I don't think that "narrative" and "framing" are euphemisms, any more than "negative externalities" is a euphemism for "bad consequences of your choices that you don't have to bear the cost of but others do." I suppose one could to take the position that all social science terms are, to some extent, euphemistic, but I don't really see the point in insisting that everyone write these things out in long hand.
The second graf I totally agree with. But here Spencer basically acknowledges that Al Qaeda's narrative needs to be confronted, through mockery or otherwise. So I'm not sure what the original disagreement is. If it's just a recognition that we shouldn't put as much effort in combating Al Qaeda's narrative as we should in just making sure we don't do things that strengthen it, while leaving space for them to screw themselves, then fine, but that still requires a recognition that narratives matter.
Related, some comments on the state of Al Qaeda's narrative from Steve Coll in his recent testimony before the House Armed Services Committee.
UPDATE: Spencer responds:
Matt Duss defends “narrative” as a useful concept and I don’t really know why.
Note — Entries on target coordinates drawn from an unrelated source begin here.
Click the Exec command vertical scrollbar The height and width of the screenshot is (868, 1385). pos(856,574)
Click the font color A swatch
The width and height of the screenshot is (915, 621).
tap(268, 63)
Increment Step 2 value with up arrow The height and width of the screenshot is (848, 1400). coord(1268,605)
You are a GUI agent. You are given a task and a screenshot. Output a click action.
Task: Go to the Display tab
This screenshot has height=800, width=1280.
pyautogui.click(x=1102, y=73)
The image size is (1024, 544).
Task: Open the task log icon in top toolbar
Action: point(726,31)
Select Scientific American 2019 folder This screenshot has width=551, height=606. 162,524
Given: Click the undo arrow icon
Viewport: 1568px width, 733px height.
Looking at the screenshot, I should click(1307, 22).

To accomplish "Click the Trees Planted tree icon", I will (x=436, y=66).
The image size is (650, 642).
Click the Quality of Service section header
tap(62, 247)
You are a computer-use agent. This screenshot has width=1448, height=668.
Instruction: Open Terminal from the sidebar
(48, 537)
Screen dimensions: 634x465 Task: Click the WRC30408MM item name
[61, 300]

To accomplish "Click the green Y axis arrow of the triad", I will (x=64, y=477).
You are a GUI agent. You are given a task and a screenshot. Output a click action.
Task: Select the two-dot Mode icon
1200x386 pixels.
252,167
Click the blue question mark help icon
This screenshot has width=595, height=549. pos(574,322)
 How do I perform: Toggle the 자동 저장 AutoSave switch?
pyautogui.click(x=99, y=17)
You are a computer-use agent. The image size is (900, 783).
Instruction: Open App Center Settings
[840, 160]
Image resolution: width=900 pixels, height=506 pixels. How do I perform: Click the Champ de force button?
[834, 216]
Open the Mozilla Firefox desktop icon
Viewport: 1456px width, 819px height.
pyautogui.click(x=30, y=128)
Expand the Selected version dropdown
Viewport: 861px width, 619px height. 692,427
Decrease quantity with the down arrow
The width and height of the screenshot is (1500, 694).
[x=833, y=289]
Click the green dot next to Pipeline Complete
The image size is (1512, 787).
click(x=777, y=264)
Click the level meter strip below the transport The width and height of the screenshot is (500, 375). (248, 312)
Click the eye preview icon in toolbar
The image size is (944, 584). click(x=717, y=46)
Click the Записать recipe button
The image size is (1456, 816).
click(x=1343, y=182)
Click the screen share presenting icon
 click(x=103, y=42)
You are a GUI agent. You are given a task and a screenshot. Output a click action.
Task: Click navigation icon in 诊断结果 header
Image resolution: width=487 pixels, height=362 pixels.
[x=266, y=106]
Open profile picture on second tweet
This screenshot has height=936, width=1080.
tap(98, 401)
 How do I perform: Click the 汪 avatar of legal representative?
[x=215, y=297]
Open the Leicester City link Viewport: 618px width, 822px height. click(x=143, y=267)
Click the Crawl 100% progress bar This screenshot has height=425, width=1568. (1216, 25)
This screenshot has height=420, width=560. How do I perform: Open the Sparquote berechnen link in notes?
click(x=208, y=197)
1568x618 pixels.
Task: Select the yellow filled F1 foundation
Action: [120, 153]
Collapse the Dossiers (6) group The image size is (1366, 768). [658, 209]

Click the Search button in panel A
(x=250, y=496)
Maybe there’s something I’m missing here, but I really do think actions speak louder than framing.
I don't disagree, but I do think that what speaks even louder than actions are actions placed within an effective narrative frame. We all agree that not kidnapping and torturing Muslims while trying to communicate that we are not at war with all Muslims is far better than kidnapping and torturing Muslims while trying to communicate that we are not at war with all Muslims. But even when we've stopped kidnapping and torturing Muslims, it's still important to try to communicate that we are not at war with all Muslims, because extremists are sure as hell still trying to communicate to all Muslims that we are.